Incredibly well-researched, and told with a narrative tilt that makes for a captivating read, The Radium Girls tells the story of the women who worked in radium-dial factories across the U.S. during World War I and beyond, carefully painting much-needed military clock faces with a luminous paint made from radium. In that time period, radium was being hailed as a miracle element. It's tumor-blasting powers had recently been discovered, and medical professionals and marketing firms were taking advantage of the public's newfound obsession with its health benefits. The military held contracts with these dial-painting factories so that they could ensure their soldiers and pilots could read their clock faces, as the radium-laced paint shone brightly in the dark. That luminous paint earned these women the nickname "the shining girls," and along with it an elevated status in society. It turns out that working in the radium-dial factories was one of the best jobs that a woman could have in that time -- it paid well, there were social benefits, and there didn't appear to be any downsides. That is, until the girls started to get very sick.

Here's my disclaimer for this book: if you have a sensitive disposition, this might not be for you. The descriptions of the girls' suffering was pretty detailed and graphic. I was chatting with my boss about the history behind the book one day and when I finished relaying just a few of those graphic details he asked me why in the wold I wanted to read about that (valid question, I'll admit) and I replied that it was like watching a train wreck -- terrible, but I couldn't look away.

I might have had a sort of fascination with the medical decline of the girls while reading, but what really kept me interested was the girls' quest for justice. I won't give away the big parts of the story, but I will say that if you have an interest in social justice, this is the book for you. These women were faced with incredible pain, deceptive doctors, greedy corporations -- and yet, they kept fighting for their rights.

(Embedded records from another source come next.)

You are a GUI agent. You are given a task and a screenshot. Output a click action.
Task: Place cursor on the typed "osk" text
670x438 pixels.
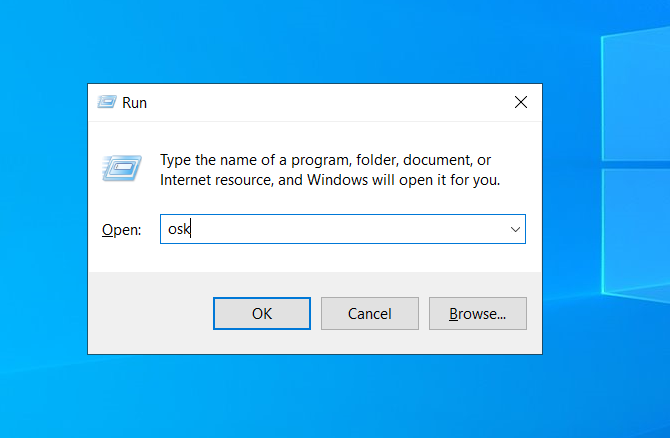(179, 229)
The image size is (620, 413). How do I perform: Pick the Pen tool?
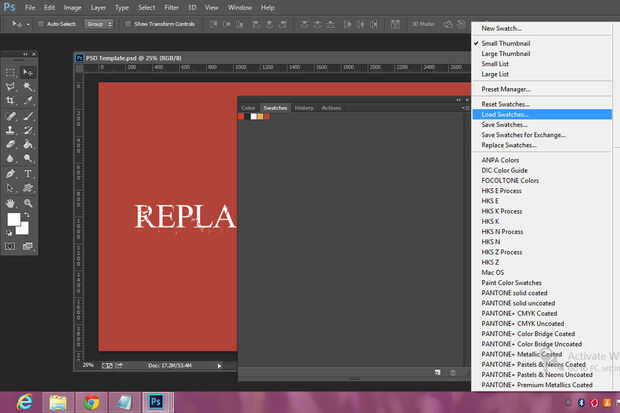(11, 173)
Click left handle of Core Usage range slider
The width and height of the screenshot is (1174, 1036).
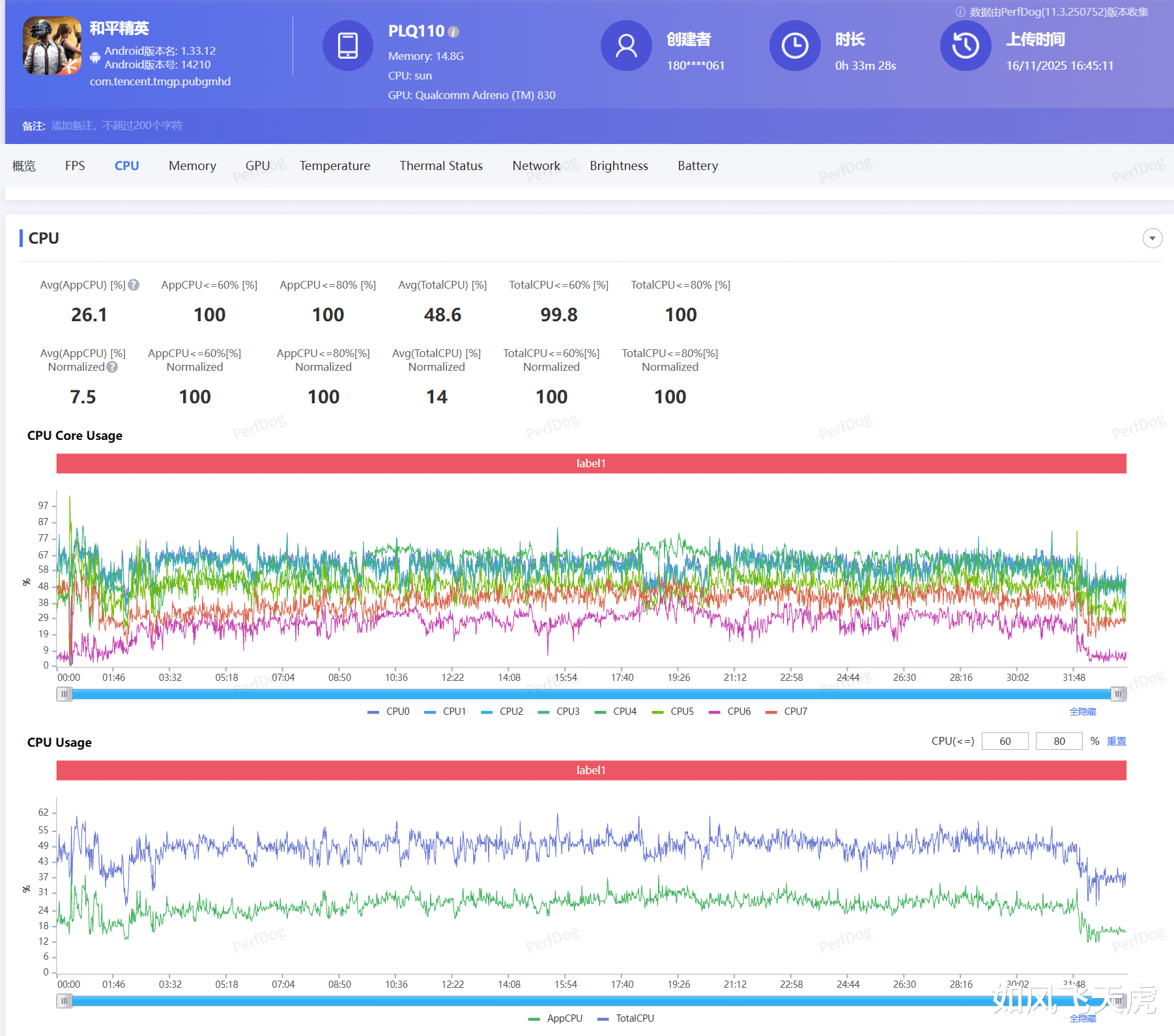[64, 695]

It's largely thanks to them that we have protections against occupational hazards, because while their jobs were touted as the best out there, their work actually poisoned them. Highly recommended (even for those who don't usually read non-fiction like myself), and absolutely a good pick for a book club read, The Radium Girls is one book that you'll want to put on your to-read list this year.

This title will be released on May 2, 2017.

Bottom-Line Rating: 5/5

Title: The Radium Girls: The Dark Story of America's Shining Women
Author: Kate Moore
Publisher: Sourcebooks, 2017
ISBN: 149264935X
Format: E-book
Source: Net Galley

Note: Top Shelf Text was provided with a copy of this book by the publisher in exchange for an honest review. All opinions are my own!